For readers concerned with matters of business strategy and, in particular, with competitor analysis and market positioning, Chan Kim and Mauborgne's work should be familiar indeed. The piece presently under review represents the garnering and refinement of over a decade of collaborative research hitherto published in the top journals in both strategy and international business, and that is pitched squarely at the practicing manager. Based on the study of more than one hundred and fifty "strategic moves" (managerial decisions and actions delivering products/services that opened and captured new, untapped/uncontested market space or "blue oceans") in more than thirty wide-ranging industries, the authors argue that extant work on business strategy is misguidedly focused on "red oceans" or the savage, zero-sum competition for share in known and shrinking market space. In accounting for the roots of competitive advantage, they argue that it is the aforementioned strategic moves, rather than company or industry characteristics, that are the crucial analytical units. In this context, firms' strategic focus should shift from competitors to "alternatives" (goods/services with the same purpose but with different functions and forms), and from customers to "noncustomers" of the industry in which it resides. Utilizing their example of Cirque du Soleil to illustrate this point, the latter achieved rapid growth in a short time by breaking down market boundaries by focusing their creative attention on alternative market offerings to circuses (e.g. theater), but also by focusing on noncustomers (e.g. adult theater customers).

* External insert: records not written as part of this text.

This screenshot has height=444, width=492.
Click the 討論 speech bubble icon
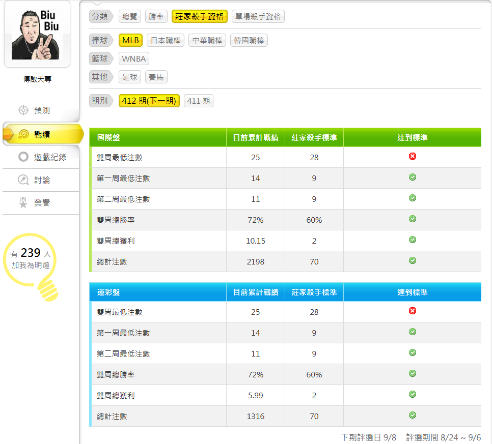[23, 180]
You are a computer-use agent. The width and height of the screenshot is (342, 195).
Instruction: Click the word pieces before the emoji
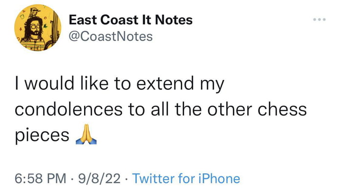tap(42, 135)
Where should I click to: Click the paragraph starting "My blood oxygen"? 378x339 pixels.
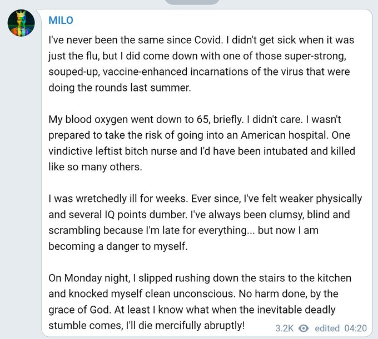coord(201,144)
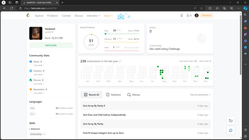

Their central thesis, then, is that successful firms like Cirque du Soleil or casella Wine's [yellow tail] are 'Value innovators" who look beyond the traditional Porterian structural/environmental determinism and make the competition irrelevant by creating a leap in value for customers and the company alike with "market-creating business offerings"; by successfully pursuing differentiation and low cost simultaneously, breaking the traditional value-cost tradeoff. They achieve this by radically reconstructing buyer value attributes, asking four fundamental questions; the first, 'Which of the attributes that the industry takes for granted should be eliminated?' and the second, 'Which should be reduced well below the industry's standard?' allow an insight into how firms might reduce cost. Further, 'Which attributes should be raised well above the industry's standard?' and 'Which should be created that the industry has never offered?' allow firms to lift customer value and grow new demand. To utilize an example from one of then* earlier works, that of Southwest Airlines, the latter created untapped market space in the guise of short-haul air travel by eliminating meals, in-flight films, designated seats, multiple seating classes from first to economy, membership in an airline reservation system, central airports, and hub-and-spoke route system, radically reducing their costs. Simultaneously, they created the concept of frequent point-to-point flights, with fares often 60 percent below competitors', plastic reusable boarding passes, airports in small cities or smaller, less-congested airports in larger cities and 15-minute gate turnarounds (against 35 minutes for the average carrier). By focusing on the key discriminating factors leading consumers to fly or else drive their cars, and eliminating or reducing everything else, Southwest inserted itself creatively between airlines and surface transport, thereby creating a new and highly profitable "Blue Ocean" market segment.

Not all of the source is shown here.